▶ [Work required]:
Retype every entry below without any change.

※

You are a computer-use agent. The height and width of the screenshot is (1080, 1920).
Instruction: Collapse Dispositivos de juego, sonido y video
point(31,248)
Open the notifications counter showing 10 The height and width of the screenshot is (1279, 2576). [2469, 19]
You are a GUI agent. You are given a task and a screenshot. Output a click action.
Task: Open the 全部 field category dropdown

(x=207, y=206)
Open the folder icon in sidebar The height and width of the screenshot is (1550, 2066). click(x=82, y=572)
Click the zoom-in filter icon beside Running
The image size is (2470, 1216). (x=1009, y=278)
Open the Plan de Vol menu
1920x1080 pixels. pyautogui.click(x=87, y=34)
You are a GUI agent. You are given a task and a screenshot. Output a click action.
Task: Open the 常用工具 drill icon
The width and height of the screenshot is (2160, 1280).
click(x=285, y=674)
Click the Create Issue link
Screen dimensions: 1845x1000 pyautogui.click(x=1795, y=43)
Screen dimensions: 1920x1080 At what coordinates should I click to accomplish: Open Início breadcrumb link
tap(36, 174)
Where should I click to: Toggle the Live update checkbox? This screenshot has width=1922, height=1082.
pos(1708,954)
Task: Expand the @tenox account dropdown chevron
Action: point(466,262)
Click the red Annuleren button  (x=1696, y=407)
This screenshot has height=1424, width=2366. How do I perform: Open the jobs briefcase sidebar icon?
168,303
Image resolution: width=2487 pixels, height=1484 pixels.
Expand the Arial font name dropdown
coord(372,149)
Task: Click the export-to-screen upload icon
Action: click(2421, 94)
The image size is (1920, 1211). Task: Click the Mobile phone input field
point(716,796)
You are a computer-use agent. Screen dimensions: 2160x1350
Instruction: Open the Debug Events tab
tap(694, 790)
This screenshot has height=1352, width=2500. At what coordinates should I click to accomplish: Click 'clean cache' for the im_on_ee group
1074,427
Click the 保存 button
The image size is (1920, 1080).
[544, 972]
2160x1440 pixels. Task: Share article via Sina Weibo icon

※

▶ [Task output]:
You are a computer-use agent. The height and width of the screenshot is (1080, 1920).
Instruction: Collapse Dispositivos de juego, sonido y video
point(31,248)
Open the notifications counter showing 10 The height and width of the screenshot is (1279, 2576). [2469, 19]
You are a GUI agent. You are given a task and a screenshot. Output a click action.
Task: Open the 全部 field category dropdown

(x=207, y=206)
Open the folder icon in sidebar The height and width of the screenshot is (1550, 2066). click(x=82, y=572)
Click the zoom-in filter icon beside Running
The image size is (2470, 1216). (x=1009, y=278)
Open the Plan de Vol menu
1920x1080 pixels. pyautogui.click(x=87, y=34)
You are a GUI agent. You are given a task and a screenshot. Output a click action.
Task: Open the 常用工具 drill icon
The width and height of the screenshot is (2160, 1280).
click(x=285, y=674)
Click the Create Issue link
Screen dimensions: 1845x1000 pyautogui.click(x=1795, y=43)
Screen dimensions: 1920x1080 At what coordinates should I click to accomplish: Open Início breadcrumb link
tap(36, 174)
Where should I click to: Toggle the Live update checkbox? This screenshot has width=1922, height=1082.
pos(1708,954)
Task: Expand the @tenox account dropdown chevron
Action: point(466,262)
Click the red Annuleren button  (x=1696, y=407)
This screenshot has height=1424, width=2366. How do I perform: Open the jobs briefcase sidebar icon?
168,303
Image resolution: width=2487 pixels, height=1484 pixels.
Expand the Arial font name dropdown
coord(372,149)
Task: Click the export-to-screen upload icon
Action: click(2421, 94)
The image size is (1920, 1211). Task: Click the Mobile phone input field
point(716,796)
You are a computer-use agent. Screen dimensions: 2160x1350
Instruction: Open the Debug Events tab
tap(694, 790)
This screenshot has height=1352, width=2500. At what coordinates should I click to accomplish: Click 'clean cache' for the im_on_ee group
1074,427
Click the 保存 button
The image size is (1920, 1080).
[544, 972]
2160x1440 pixels. Task: Share article via Sina Weibo icon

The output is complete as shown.